クラークソンが話を大げさにするのはよくあることなので、記事で書かれているようにAmazonが新番組のタイトルを決めるのにそれほどの大金をつぎ込んでいるなんてことはないだろう。ただ、「Amazonプライムで2016年秋に放送開始のクラークソン/ハモンド/メイによるタイトル未定番組」よりキャッチーなタイトルが思いつかず、袋小路に入り込んでいるのは確かなようである。クラークソンのコラムによれば、BBCが知的財産権を所有していることが大きなネックになっているという。

「早い話、"スティグ(Stig)"も"有名人レース(Star in a Reasonably Priced Car)"も"クールウォール(Cool Wall)"もみんなBBCが権利を持っている。"トップギア"に少しでも似ている言葉もダメ」とクラークソンはつづっており、『ギアノブ』がNGだった理由もこれで分かった。「BBC系列以外の他局に『フィフスギア』という番組が存在することを例に挙げて説得したが、てんでダメだった」そうで、「弁護士とああだこうだと議論していると予算オーバーしてしまう。
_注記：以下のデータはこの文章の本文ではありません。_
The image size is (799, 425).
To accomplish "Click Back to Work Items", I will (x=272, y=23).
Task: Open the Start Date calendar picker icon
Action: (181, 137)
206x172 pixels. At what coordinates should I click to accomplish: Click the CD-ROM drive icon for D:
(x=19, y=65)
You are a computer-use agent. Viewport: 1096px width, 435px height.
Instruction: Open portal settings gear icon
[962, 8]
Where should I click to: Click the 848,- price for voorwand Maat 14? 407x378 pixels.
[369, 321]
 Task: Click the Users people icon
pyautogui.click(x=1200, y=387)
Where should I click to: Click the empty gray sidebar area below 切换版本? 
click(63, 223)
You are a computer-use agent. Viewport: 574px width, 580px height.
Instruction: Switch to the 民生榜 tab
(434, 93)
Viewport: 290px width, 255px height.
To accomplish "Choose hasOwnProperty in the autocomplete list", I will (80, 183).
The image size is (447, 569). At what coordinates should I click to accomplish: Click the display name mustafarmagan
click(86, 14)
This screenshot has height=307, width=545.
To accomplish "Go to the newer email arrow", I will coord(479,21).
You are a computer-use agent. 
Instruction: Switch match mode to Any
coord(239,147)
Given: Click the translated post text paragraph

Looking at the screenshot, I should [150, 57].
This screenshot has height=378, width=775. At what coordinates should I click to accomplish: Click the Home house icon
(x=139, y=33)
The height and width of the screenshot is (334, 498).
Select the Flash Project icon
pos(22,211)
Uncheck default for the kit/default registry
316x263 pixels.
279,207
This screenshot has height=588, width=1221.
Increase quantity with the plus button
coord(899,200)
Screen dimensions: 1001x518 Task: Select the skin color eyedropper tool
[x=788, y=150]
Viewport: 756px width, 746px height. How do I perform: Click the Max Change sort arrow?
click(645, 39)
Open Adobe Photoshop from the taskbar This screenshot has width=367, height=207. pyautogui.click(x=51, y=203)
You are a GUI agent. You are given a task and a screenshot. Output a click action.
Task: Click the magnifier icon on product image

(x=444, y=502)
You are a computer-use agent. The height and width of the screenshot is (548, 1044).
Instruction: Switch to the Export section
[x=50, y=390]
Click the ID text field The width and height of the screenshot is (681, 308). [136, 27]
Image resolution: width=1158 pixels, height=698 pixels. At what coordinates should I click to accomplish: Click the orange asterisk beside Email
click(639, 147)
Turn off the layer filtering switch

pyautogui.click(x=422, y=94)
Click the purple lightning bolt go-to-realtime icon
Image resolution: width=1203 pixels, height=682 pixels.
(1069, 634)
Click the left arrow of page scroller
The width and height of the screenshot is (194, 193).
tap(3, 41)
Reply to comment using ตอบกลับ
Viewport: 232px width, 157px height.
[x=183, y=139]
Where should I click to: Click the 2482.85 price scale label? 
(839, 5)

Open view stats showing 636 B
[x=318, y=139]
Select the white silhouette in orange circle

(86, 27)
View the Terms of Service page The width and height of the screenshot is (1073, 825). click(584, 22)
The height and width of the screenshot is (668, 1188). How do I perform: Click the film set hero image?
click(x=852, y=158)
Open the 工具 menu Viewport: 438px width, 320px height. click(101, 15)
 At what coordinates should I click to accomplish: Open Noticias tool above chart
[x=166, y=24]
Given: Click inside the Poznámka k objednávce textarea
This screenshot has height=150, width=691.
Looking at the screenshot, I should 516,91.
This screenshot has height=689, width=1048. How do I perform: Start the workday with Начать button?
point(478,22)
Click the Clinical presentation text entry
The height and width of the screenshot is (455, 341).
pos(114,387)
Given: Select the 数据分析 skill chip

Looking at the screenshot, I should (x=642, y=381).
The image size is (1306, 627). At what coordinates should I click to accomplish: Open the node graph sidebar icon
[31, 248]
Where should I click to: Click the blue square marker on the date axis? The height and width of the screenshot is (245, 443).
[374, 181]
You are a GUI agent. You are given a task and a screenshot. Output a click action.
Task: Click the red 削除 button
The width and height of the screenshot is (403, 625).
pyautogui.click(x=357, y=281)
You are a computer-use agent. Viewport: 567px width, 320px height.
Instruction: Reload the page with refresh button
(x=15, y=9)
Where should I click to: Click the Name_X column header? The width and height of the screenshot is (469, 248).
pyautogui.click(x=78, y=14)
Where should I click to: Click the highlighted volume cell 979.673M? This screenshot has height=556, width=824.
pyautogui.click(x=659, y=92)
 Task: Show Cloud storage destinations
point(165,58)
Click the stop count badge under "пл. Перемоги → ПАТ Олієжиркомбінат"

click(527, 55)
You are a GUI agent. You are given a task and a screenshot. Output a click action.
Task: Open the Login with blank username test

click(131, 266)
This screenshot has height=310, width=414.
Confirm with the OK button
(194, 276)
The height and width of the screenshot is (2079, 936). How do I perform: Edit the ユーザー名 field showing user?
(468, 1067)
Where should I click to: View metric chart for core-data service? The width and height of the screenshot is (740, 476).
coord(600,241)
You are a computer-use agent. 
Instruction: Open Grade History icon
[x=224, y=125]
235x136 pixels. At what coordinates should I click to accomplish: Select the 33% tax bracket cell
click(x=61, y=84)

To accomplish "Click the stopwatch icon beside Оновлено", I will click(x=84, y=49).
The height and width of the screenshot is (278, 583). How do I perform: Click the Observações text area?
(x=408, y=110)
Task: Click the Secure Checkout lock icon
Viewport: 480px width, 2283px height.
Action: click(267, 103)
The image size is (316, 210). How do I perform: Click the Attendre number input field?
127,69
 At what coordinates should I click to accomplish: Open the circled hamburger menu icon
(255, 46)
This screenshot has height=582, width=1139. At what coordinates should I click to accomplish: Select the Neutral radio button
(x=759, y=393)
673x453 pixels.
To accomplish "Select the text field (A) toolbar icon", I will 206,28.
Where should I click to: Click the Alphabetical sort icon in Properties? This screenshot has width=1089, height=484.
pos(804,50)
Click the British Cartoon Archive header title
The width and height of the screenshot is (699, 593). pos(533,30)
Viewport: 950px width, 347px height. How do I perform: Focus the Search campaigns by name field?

だからさっさと電話を切って一から考え直すことにした」という。

今後、チームが「世界中のどの業界でも使われておらず、誰が見ても聞いても世界中のどの業界で使われているどんな名称にも似ていないと感じられる名前」を思いつき、弁護士を落ち着かせることができたとしても、それで解決というわけではないらしい。「私、プロデューサー、ハモンド、イーヨー(『くまのプーさん』に登場するロバのキャラクターだが、おそらくメイを指すと思われる)、そして(Amazon本社のある)米国シアトルの大富豪」が気に入る番組名でなければならないと、コラムには書かれている。

番組の配信開始は今秋の予定なので、Amazonとチームにはこの問題を解決するための時間がまだある。しかし、これほど多くのハードルが立ちはだかっているというクラークソンのコラムを読んだ印象では、のんびりしている余裕なんてなさそうだ。